** BEGIN Supplied text **
Languages come and go. New ones develop as old ones die out. Latin is now Italian, French, Spanish, Romanian, Catalan, and other dialects of Spanish and French. English may retain its Anglo-Saxon roots, but none of us can now read or understand early English which is effectively a foreign tongue. English at basics is a pigdin formed of old English and French as imposed by the 1066 Norman overlords.
Growing up in South Africa I learnt a smattering of Fanagalo. My mother spoke what was called kitchen Fanagalo to the maids who helped her run the house and who in effect did the cooking. My father spoke mine Fanagalo to the Blacks on the mine and the fellow who came up to the house to do the gardening. I was formally taught Fanagalo when I joined Union Corporation and went to work on the construction of the Hendrik Verwoerd dam. We chatted away to the workers placing concrete to form the massive gravity and arch dam, now called the GariepDam.
Like all languages, Fanagalo had a cadence, a rhythm, a certain poetry to it. It was certainly unique in that you did not have to worry about declensions or conjugations, or even tenses. You had no need of the subjunctive. Yet I recall that one could express many a subtlety and emotion with an additional wave of the hand, a voice tone, or a look. Talking about the French inspectors who came to check on concrete placement quality, was done in such a way that we all, from the newest laborer to myself, the civil engineer, could understand and appreciate the attitudes the team had to this strange creature from a foreign land and spoke an unitelligible language.
In a report at this link, I read that Fanagalo might be fading away in South Africa and on the mines as a common communication means. The report tells us:
Prof. Mbulungeni Madiba, a linguist at the University of Cape Town, said surveys done a few years ago showed that 36 percent of the workers used Fanagalo when they were off work and away from the mine. Seven percent described it as their “home language” but he said they were most likely migrant workers from places such as Mozambique who wanted to say they spoke something South African.
** END Supplied text **
** BEGIN Records shown **
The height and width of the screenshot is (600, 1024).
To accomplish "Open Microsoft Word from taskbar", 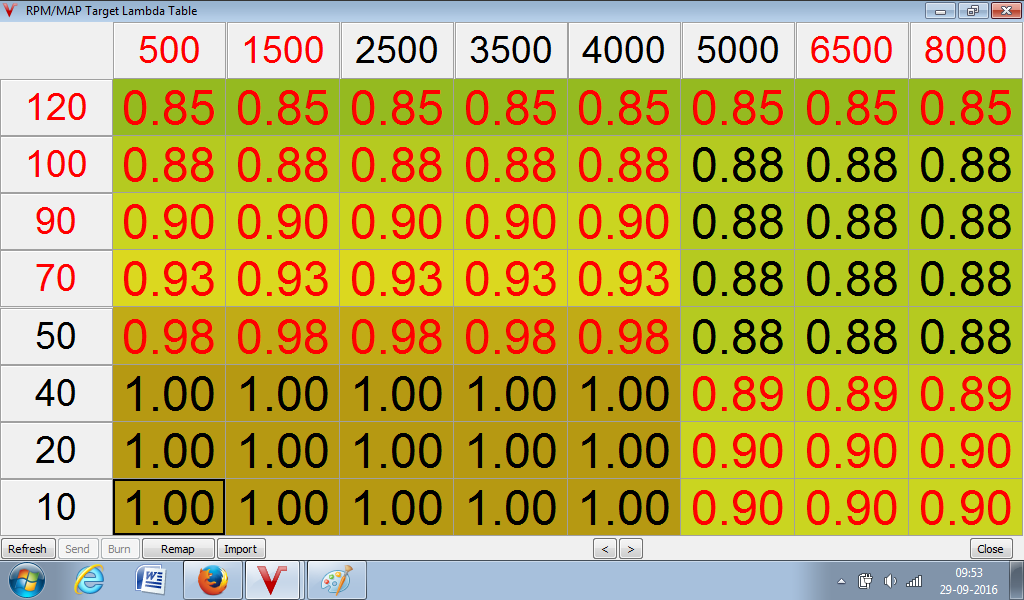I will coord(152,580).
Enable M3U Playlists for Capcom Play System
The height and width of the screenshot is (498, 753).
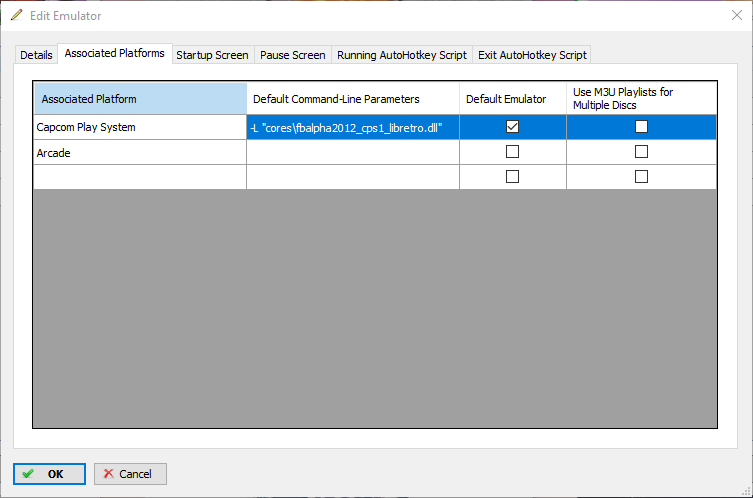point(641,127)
** END Records shown **
> **Instruction**
Copy out the Fanagalo text in full, word for word. Work only from the Fanagalo text, not the data.

> **Solution for this exercise**
Languages come and go. New ones develop as old ones die out. Latin is now Italian, French, Spanish, Romanian, Catalan, and other dialects of Spanish and French. English may retain its Anglo-Saxon roots, but none of us can now read or understand early English which is effectively a foreign tongue. English at basics is a pigdin formed of old English and French as imposed by the 1066 Norman overlords.
Growing up in South Africa I learnt a smattering of Fanagalo. My mother spoke what was called kitchen Fanagalo to the maids who helped her run the house and who in effect did the cooking. My father spoke mine Fanagalo to the Blacks on the mine and the fellow who came up to the house to do the gardening. I was formally taught Fanagalo when I joined Union Corporation and went to work on the construction of the Hendrik Verwoerd dam. We chatted away to the workers placing concrete to form the massive gravity and arch dam, now called the GariepDam.
Like all languages, Fanagalo had a cadence, a rhythm, a certain poetry to it. It was certainly unique in that you did not have to worry about declensions or conjugations, or even tenses. You had no need of the subjunctive. Yet I recall that one could express many a subtlety and emotion with an additional wave of the hand, a voice tone, or a look. Talking about the French inspectors who came to check on concrete placement quality, was done in such a way that we all, from the newest laborer to myself, the civil engineer, could understand and appreciate the attitudes the team had to this strange creature from a foreign land and spoke an unitelligible language.
In a report at this link, I read that Fanagalo might be fading away in South Africa and on the mines as a common communication means. The report tells us:
Prof. Mbulungeni Madiba, a linguist at the University of Cape Town, said surveys done a few years ago showed that 36 percent of the workers used Fanagalo when they were off work and away from the mine. Seven percent described it as their “home language” but he said they were most likely migrant workers from places such as Mozambique who wanted to say they spoke something South African.